**Given text:**

NorthCountryWd said:


> x2. :shrug:
> 
> Vermont Castings stoves are not cheap. Just bought an Encore in flat black and it was $1850 just for the stove on the tax free weekend and with $100 off the MSRP. I think the enameled ones are closer to $3000!! I think any stove other than soapstone would be cheaper.
> 
> I've owned other stoves and this is my favorite so far. Tight, draws well and makes absolutely no noise. I hate stoves that tick and clang.


 I own a Defiant encore, that's why asked about the maintenance costs. Stove hasn't cost me much over the years, I guess the most I spent was when I broke the handle for the griddle top.


----------



## hunter63 (Jan 4, 2005)

Picked up a Quadrafire stove, floor model, did the piping my self, but still was about $2000. Has a blower, but realy don't need it.
Heats 100 sq ft wityh no problems.
Money well spent. You get what you pay for.


----------



## emmas_acres (Mar 30, 2008)

We put in a small Dutch West I believe from Vermont castings couple years ago. Stove and pipe instalation ran 2200 or so. And we had a relative working at the woodstove store getting us a discount. When you go by code and liscensed contractors to cover the worst case it adds up.


----------



## Macybaby (Jun 16, 2006)

Our stove cost about $500. It does have a blower but it is nothing fancy. Darn double wall pipe for the outside cost about $1,000 and we only have one story to clear.

I'm not going to include what we did inside to make a hearth for the stove. I did the inside part and DH installed the stove and chimney.

It's not hard to get a deal on a stove - but the chimney can be the most expensive part. Worth every penny in my opinion.

Cathy


----------



## TundraGypsy (Feb 25, 2005)

We recently had a woodstove installed in the mobile home we are renting out for the winter. It cost around $2500; that included the guy driving 45 minutes to the location and installation. The woodstove had to be mobile home approved as well. The renter is thrilled. 

The last one we had installed cost $1600, and another bunch of money for parts and installation. We really got ripped off by that company. The stove was a piece of crap; the renter couldn't get is started and then it wouldn't hold the fire for very long. It is now sitting out in the carport. Not where my DH would have liked to put it, if you know what I mean.....

**Available data:**

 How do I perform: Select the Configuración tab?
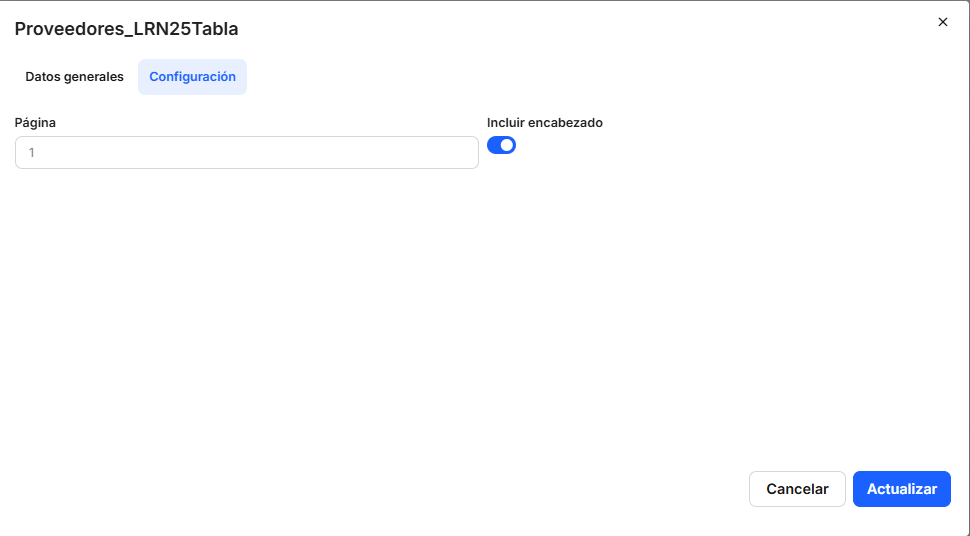[192, 77]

**Required work:**
1 > In the woodstove thread, what did Macybaby say the double wall pipe for the outside cost?
2 > Reproduce the woodstove thread from "## emmas_acres (Mar" to "it adds up.".

**Per-task answers:**
1 > About $1,000.

2 >
## emmas_acres (Mar 30, 2008)

We put in a small Dutch West I believe from Vermont castings couple years ago. Stove and pipe instalation ran 2200 or so. And we had a relative working at the woodstove store getting us a discount. When you go by code and liscensed contractors to cover the worst case it adds up.